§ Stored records
>>

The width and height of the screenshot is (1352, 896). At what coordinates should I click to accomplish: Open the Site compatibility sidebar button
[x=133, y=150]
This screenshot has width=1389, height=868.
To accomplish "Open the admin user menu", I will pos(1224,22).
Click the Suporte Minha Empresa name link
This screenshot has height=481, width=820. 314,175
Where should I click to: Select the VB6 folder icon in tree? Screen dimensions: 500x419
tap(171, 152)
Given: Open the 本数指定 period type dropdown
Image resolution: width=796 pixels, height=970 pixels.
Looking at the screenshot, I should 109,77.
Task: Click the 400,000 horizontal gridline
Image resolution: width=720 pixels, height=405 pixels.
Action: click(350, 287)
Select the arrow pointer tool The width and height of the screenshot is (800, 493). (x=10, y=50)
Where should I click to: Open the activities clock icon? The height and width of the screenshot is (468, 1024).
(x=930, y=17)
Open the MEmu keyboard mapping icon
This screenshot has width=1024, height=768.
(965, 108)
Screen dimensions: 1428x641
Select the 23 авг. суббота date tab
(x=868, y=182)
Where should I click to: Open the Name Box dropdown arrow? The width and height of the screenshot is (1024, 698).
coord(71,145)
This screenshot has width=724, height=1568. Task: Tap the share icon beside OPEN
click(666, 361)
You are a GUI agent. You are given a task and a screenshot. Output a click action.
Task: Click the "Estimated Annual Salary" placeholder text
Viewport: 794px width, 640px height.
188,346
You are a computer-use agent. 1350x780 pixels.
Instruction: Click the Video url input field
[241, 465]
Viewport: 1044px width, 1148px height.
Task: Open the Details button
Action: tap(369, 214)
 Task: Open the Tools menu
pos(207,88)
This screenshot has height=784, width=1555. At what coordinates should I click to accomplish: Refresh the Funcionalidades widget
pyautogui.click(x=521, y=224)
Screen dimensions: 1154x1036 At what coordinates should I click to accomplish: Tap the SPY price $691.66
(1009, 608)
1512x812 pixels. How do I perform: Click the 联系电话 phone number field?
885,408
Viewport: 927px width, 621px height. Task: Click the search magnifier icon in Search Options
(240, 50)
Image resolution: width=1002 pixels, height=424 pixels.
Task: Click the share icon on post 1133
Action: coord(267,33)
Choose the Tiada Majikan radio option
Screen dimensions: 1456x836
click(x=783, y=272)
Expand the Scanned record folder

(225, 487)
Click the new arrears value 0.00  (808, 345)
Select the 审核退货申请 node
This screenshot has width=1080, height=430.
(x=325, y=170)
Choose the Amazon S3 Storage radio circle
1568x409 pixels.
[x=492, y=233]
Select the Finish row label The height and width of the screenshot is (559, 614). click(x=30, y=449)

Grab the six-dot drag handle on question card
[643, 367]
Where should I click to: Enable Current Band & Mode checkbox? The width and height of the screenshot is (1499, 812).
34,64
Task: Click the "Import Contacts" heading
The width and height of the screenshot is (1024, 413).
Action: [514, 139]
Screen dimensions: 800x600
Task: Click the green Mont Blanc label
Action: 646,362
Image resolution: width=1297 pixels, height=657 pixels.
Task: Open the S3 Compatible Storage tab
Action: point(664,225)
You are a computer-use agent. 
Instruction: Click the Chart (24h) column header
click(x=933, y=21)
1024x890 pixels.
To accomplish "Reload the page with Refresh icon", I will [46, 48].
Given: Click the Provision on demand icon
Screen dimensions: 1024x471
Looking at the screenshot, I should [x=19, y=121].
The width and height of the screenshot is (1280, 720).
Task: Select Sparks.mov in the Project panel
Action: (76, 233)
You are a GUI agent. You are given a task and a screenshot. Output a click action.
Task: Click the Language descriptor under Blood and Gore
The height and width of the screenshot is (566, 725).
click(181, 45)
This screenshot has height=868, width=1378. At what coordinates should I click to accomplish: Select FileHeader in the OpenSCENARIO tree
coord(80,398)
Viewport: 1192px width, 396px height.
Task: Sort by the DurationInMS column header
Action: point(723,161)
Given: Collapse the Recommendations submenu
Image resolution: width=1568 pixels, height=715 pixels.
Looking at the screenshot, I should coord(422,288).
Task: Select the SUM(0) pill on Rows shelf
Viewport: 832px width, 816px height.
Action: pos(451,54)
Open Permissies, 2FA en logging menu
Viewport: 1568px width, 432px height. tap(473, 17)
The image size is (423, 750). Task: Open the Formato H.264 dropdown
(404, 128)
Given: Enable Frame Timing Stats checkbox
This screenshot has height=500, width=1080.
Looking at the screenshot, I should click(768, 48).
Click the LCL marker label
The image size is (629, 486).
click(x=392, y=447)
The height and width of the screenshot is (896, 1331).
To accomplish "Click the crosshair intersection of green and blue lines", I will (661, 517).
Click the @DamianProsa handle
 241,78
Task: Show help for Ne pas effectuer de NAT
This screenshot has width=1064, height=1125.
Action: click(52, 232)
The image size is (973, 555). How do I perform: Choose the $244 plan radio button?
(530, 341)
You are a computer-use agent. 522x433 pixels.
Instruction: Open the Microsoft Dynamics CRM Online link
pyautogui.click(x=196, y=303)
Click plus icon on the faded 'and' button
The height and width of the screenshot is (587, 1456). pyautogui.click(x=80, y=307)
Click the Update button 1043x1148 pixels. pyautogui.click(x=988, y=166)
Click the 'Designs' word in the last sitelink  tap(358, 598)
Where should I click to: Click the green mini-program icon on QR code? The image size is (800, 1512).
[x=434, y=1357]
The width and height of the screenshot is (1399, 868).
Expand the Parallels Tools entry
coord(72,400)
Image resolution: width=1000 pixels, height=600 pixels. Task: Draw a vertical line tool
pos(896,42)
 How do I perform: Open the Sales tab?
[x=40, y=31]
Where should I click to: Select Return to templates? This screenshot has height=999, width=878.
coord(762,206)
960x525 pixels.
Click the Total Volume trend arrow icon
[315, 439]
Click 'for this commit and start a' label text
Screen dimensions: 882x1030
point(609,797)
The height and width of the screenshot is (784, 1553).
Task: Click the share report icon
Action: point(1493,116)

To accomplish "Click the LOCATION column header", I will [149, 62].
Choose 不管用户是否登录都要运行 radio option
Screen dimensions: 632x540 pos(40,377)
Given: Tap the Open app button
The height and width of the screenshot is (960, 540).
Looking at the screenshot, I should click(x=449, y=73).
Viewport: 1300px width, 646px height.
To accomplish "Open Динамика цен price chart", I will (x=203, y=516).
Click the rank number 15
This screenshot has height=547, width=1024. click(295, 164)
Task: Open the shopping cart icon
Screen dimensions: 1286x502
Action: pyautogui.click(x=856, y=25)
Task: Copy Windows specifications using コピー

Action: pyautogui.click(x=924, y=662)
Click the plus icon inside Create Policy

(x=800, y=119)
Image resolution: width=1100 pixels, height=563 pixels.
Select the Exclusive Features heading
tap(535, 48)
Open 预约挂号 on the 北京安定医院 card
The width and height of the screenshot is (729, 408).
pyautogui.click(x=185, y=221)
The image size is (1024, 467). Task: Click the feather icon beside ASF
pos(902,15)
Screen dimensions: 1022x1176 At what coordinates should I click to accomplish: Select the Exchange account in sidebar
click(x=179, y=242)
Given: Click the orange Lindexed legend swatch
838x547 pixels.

<<

§ REQUIRED WORK
Beginning with the line above that contains "Click the new", copy each line exactly up to and including the line that contains "Select the Finish", and go no further.

§ THE COMPLETED TASK
Click the new arrears value 0.00  (808, 345)
Select the 审核退货申请 node
This screenshot has width=1080, height=430.
(x=325, y=170)
Choose the Amazon S3 Storage radio circle
1568x409 pixels.
[x=492, y=233]
Select the Finish row label The height and width of the screenshot is (559, 614). click(x=30, y=449)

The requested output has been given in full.